Water companies and environmental health departments must make it a key aim to ensure that water plants do not create nuisance smells, and that any reports of a smell emanating from one of their plants is dealt with in a serious and timely manner. Unfortunately, the experience of one of my constituents suggests that that is far from the reality for those suffering from nuisance smells in our area.

After corresponding with representatives of Anglian Water and visiting the site, my constituent sent a spreadsheet to Anglian Water in July 2018 that recorded all the times he had experienced a bad smell. Anglian’s figures say that there were fewer than 15 odour reports in 2018, but I am fairly sure my constituent had more than 15 entries on his spreadsheet. I am not sure how that recording is done, but I will take it up with Anglian Water.

My constituent sent Anglian the spreadsheet in July 2018, having done what it requested him to do, but he attended one of my surgeries in January to seek my help in getting a reply because he had received absolutely nothing from the company—certainly nothing looking like any kind of solution. That is why he found himself visiting his MP to try to resolve the situation. People come to see their MPs as a last resort when they have been unable to get any kind of resolution through the normal channels. For an issue like this, the normal channels should be easily accessible, not surrounded by a kind of wall of bureaucracy that makes it impossible for individuals to get answers to simple, straightforward and genuine questions.

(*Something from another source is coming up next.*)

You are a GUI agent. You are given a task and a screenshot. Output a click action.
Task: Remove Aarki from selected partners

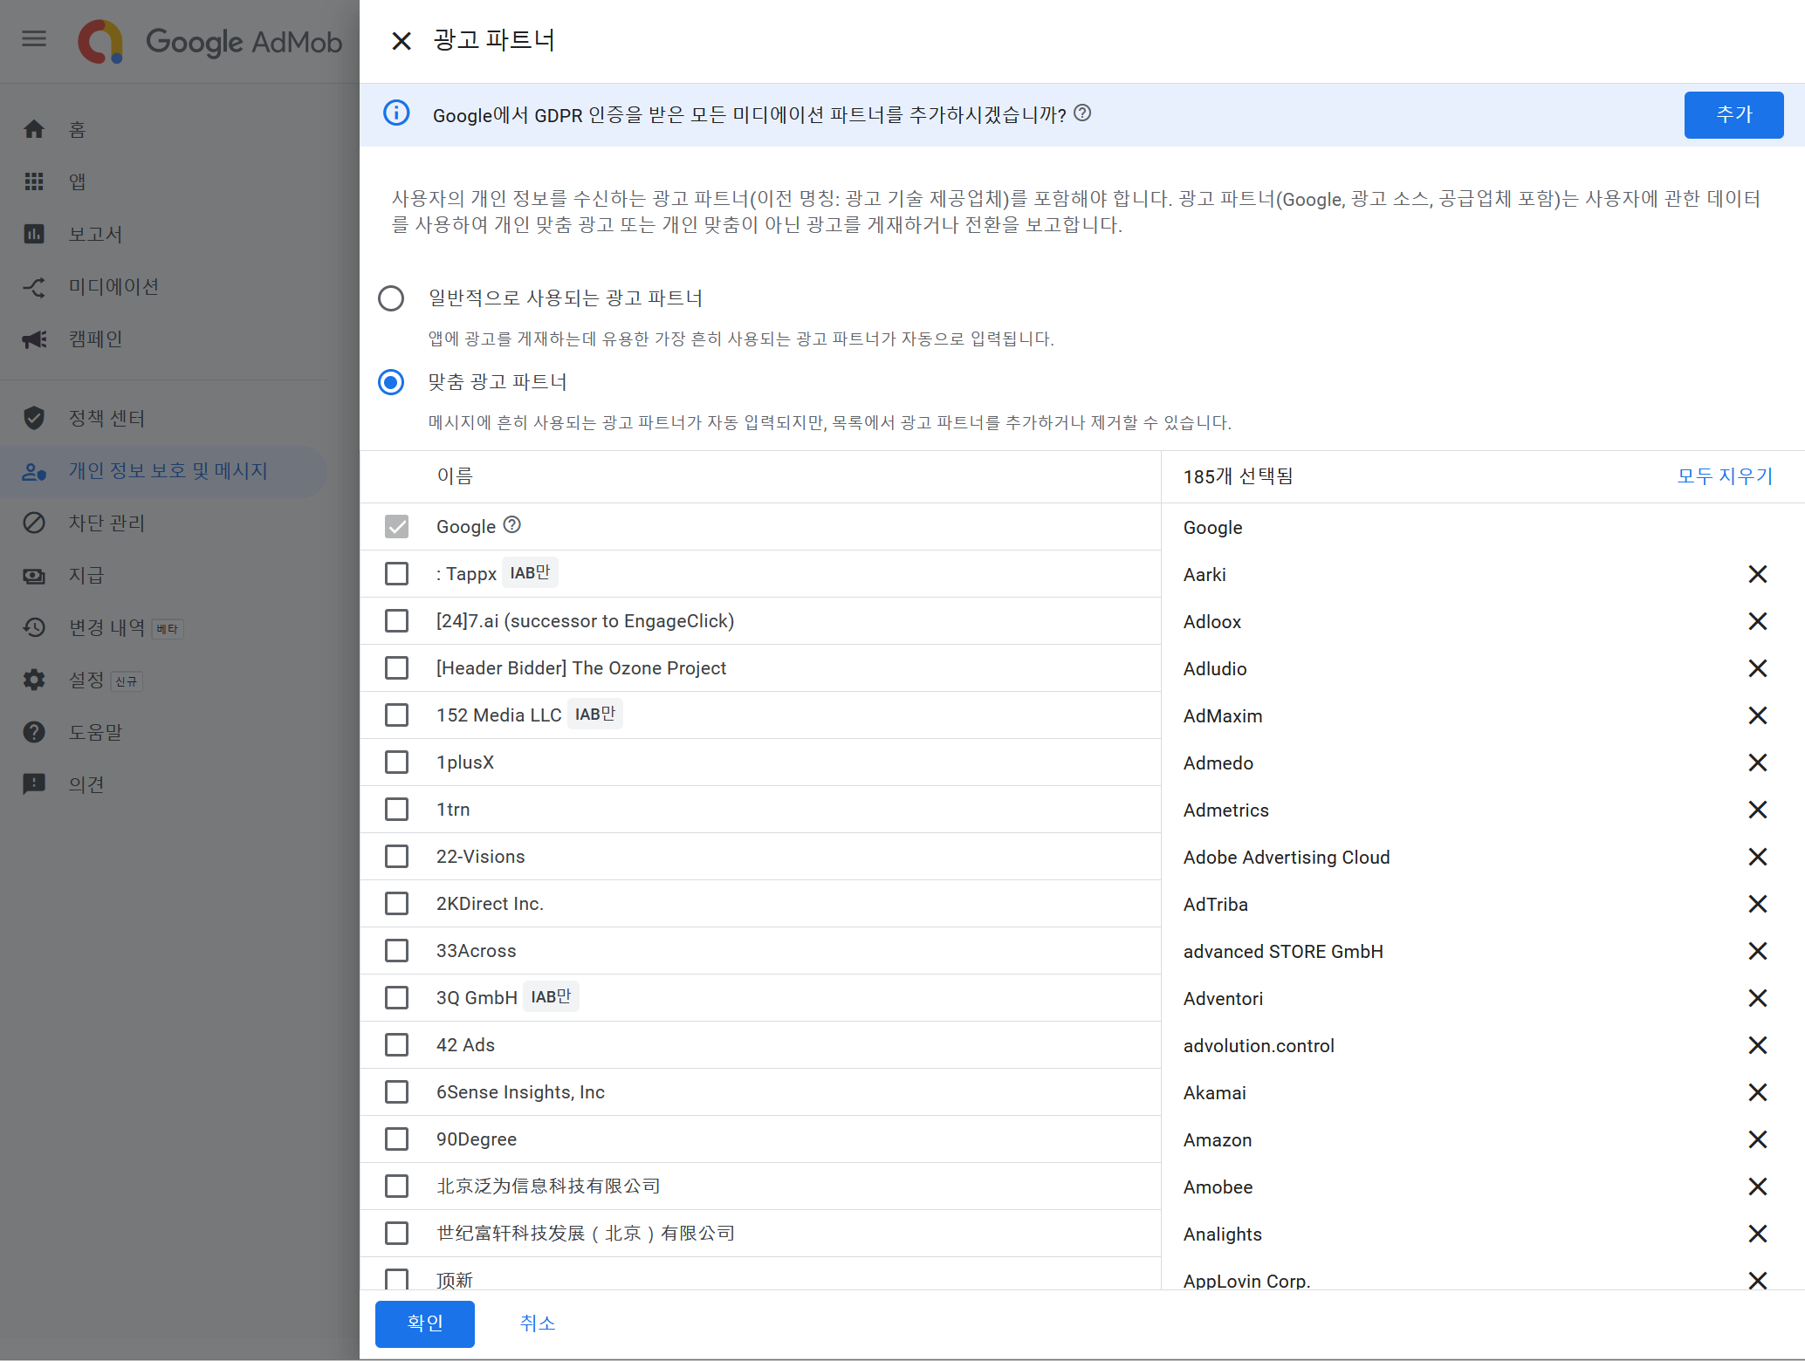click(x=1757, y=574)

After my office chased Anglian Water for nearly a month, it finally replied to my constituent’s concerns last month—eight months after his original complaint. That is wholly unacceptable.

I congratulate the hon. Lady on securing this debate. Depending on the wind direction, the issue could also affect my constituency. She referred to West Marsh ward but, as she will acknowledge, if the wind is blowing in the right direction, Freshney ward or—over the border in my constituency—Wolds ward could equally be affected.

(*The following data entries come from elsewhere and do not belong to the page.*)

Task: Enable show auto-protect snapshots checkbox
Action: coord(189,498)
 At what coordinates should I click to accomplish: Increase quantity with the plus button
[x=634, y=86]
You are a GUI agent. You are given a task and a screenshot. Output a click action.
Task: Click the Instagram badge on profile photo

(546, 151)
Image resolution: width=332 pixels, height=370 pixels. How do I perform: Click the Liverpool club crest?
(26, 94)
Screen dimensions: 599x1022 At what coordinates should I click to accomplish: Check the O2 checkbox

This has been a very long-running issue. In the years I spent on Grimsby Council and North East Lincolnshire Council, it was almost an annual event. I sympathise with the hon. Lady’s constituents, and I fully support all actions that she is taking. I urge the Minister to lean on the responsible authorities.

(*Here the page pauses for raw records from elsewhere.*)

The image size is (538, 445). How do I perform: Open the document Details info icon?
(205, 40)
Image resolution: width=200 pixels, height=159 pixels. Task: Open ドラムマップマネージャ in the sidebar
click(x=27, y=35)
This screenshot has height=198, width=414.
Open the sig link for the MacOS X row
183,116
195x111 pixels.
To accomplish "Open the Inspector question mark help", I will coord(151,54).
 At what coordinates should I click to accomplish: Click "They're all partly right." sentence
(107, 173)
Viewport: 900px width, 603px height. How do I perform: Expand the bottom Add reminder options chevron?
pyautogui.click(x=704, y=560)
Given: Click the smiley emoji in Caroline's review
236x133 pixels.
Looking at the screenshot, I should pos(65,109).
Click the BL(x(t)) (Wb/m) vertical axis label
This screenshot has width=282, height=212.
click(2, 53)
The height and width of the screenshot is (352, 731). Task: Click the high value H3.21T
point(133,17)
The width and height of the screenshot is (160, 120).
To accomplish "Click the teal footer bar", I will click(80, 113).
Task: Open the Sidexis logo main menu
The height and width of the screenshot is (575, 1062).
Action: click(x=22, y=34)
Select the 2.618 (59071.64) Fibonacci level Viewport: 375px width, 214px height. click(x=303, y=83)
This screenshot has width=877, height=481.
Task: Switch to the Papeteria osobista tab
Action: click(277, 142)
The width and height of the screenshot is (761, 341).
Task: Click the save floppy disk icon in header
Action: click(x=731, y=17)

I thank my constituency neighbour for raising that issue. He was a member of the local authority in its various guises for a number of years, so has vast experience of this issue. If it has been going on for this long, why has it not yet been resolved? The responses that Anglian Water sent recently to councillor colleagues responsible for the ward, Gemma Sheridan and Karl Wilson, have been dismissive to say the least, which is incredibly disappointing. This issue clearly comes up time and again. Why cannot Anglian get a grip and sort it out, to make the lives of people in the vicinity of its treatment works much more pleasant?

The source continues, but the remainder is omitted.